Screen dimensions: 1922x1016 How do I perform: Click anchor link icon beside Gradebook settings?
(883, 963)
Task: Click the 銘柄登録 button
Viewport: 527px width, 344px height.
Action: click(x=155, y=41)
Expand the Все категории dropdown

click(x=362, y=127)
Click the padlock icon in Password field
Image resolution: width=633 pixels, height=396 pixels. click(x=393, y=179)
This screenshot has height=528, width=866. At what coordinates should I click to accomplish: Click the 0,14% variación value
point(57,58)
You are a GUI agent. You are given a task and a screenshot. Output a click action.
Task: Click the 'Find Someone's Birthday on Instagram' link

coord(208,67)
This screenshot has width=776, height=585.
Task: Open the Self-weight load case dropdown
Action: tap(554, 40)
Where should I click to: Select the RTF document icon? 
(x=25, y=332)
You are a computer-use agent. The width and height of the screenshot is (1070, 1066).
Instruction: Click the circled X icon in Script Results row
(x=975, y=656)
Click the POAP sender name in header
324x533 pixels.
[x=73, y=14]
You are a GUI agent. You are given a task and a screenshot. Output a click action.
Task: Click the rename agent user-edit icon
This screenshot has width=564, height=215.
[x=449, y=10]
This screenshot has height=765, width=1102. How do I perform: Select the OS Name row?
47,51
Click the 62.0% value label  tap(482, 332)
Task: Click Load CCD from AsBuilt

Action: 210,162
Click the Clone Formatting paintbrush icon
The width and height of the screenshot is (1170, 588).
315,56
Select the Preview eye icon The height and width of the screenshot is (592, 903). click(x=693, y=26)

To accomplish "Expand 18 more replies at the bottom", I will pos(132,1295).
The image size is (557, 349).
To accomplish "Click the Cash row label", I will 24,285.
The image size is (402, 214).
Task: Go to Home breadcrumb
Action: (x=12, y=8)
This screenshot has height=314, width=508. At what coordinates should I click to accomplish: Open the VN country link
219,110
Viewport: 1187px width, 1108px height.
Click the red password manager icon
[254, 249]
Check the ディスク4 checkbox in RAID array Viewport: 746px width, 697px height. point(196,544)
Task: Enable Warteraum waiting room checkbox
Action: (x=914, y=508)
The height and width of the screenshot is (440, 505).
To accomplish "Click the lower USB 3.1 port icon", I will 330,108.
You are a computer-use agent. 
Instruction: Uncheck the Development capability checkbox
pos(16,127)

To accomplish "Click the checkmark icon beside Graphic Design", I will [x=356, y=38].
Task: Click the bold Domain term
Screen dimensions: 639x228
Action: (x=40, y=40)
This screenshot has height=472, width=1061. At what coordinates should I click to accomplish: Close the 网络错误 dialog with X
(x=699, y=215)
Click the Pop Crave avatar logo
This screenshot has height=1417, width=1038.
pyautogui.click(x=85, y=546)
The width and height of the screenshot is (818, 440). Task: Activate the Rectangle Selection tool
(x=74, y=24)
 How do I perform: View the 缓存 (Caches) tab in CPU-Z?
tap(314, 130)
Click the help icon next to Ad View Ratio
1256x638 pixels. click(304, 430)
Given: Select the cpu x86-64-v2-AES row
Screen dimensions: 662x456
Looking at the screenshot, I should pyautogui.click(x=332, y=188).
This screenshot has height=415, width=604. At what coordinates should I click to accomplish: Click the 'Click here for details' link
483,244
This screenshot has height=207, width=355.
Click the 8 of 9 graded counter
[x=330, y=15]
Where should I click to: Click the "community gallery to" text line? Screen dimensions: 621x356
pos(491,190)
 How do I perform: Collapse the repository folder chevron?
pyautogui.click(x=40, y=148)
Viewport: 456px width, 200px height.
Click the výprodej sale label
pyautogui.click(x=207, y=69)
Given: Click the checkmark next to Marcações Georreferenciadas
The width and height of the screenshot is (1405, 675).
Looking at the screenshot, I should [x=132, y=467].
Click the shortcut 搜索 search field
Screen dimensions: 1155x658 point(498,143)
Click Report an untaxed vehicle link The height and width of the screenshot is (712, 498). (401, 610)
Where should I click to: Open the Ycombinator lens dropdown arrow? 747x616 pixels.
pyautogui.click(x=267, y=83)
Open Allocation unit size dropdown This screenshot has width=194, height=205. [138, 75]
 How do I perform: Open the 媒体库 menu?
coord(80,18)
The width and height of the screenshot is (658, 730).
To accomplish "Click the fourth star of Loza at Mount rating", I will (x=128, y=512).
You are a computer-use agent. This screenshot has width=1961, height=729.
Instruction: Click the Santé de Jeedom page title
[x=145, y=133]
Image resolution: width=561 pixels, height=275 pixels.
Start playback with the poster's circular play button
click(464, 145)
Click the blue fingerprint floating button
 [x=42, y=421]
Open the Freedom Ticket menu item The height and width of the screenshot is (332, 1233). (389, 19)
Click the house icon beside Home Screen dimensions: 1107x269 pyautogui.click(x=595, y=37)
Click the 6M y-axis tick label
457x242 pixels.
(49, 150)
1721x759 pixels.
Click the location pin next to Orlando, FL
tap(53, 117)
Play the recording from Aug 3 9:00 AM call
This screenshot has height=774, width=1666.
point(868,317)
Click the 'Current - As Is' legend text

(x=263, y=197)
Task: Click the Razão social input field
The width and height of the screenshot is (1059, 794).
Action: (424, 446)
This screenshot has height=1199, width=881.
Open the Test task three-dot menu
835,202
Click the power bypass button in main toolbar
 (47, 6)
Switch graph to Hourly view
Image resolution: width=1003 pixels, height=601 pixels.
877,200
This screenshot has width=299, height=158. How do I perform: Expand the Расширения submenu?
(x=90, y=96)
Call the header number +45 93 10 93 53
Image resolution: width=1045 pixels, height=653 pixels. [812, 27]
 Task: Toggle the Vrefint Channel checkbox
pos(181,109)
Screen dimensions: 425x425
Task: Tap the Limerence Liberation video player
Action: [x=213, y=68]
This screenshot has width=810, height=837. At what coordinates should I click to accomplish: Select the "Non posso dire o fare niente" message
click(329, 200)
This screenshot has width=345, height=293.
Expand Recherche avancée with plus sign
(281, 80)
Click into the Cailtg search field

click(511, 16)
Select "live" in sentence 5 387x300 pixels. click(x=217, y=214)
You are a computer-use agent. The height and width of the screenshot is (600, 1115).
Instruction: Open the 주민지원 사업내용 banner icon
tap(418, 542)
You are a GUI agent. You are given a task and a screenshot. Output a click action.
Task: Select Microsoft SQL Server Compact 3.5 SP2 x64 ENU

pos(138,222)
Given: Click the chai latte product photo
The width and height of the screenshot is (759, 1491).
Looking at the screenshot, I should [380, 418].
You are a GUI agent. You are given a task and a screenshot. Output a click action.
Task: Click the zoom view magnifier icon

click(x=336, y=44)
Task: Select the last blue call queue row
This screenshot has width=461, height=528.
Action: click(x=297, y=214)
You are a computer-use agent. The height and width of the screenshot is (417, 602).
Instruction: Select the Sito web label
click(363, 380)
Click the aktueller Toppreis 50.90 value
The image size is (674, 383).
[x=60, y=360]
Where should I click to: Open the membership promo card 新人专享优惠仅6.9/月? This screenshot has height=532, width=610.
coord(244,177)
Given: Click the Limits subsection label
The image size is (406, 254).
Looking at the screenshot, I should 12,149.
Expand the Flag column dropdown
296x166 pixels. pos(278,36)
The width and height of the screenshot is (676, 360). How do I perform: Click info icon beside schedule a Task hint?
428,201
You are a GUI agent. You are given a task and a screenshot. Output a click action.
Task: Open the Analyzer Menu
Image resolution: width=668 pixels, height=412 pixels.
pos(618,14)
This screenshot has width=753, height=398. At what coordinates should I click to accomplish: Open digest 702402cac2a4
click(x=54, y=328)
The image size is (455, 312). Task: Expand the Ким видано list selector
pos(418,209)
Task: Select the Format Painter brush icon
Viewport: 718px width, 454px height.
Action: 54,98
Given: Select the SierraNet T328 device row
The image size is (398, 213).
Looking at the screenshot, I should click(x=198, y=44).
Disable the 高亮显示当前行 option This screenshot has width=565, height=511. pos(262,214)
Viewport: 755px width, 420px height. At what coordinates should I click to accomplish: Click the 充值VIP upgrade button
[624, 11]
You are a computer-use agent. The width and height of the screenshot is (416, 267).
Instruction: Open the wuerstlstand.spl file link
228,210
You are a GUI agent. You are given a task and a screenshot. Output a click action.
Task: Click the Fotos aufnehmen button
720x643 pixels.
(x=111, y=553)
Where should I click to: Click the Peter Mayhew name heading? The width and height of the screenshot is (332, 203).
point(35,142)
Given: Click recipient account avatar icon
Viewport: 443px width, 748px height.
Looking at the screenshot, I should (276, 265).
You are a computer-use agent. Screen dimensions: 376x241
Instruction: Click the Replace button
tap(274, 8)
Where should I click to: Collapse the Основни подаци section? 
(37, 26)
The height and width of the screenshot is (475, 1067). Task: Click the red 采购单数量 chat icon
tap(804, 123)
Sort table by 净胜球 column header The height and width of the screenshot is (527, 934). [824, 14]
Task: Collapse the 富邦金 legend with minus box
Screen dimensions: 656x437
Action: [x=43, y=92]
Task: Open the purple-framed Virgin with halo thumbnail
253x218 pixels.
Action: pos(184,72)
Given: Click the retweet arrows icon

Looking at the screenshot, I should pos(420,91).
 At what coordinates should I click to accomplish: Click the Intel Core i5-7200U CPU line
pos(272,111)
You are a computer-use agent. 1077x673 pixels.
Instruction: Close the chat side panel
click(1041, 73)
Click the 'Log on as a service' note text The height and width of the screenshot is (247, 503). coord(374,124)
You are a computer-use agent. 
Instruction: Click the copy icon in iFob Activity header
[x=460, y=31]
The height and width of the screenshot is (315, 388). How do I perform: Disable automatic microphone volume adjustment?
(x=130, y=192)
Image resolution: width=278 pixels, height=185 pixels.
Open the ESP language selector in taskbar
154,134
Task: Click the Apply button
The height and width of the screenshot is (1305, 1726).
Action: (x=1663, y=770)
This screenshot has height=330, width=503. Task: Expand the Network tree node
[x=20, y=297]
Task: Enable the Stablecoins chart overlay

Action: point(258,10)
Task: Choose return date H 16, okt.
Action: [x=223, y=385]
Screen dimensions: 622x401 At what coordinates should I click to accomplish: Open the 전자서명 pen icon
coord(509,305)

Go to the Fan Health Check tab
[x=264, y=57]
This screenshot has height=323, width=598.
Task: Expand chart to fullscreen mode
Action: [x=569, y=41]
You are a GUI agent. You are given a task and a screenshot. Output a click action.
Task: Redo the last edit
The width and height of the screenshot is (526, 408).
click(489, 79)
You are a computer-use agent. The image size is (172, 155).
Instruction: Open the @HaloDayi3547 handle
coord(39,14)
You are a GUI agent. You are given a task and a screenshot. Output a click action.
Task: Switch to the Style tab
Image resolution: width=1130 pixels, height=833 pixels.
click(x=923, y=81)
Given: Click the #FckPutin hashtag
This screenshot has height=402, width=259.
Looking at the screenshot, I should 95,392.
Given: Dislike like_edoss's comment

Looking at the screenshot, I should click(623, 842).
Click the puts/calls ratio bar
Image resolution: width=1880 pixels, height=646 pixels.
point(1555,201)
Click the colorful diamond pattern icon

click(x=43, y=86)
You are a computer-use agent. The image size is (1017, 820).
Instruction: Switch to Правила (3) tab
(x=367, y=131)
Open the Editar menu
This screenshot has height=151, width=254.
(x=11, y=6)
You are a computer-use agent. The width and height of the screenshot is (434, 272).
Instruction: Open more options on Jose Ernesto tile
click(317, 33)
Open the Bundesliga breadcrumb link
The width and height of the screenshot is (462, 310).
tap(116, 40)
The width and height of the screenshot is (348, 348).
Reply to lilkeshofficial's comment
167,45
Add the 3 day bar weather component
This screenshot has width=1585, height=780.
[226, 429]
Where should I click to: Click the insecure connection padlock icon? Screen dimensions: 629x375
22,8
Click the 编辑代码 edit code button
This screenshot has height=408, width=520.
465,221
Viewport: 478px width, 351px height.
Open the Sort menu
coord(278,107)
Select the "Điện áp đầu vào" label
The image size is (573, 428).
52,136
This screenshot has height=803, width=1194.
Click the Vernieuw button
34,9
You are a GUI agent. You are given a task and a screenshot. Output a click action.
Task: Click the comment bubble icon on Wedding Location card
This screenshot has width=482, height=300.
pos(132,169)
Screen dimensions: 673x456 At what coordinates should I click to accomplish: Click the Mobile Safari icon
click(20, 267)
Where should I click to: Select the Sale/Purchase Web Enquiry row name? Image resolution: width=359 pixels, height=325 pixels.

--- Exercise requirements ---
Scan the material above and copy every line that holds the string "avatar".

--- Task response ---
Click the Pop Crave avatar logo
Given: Click recipient account avatar icon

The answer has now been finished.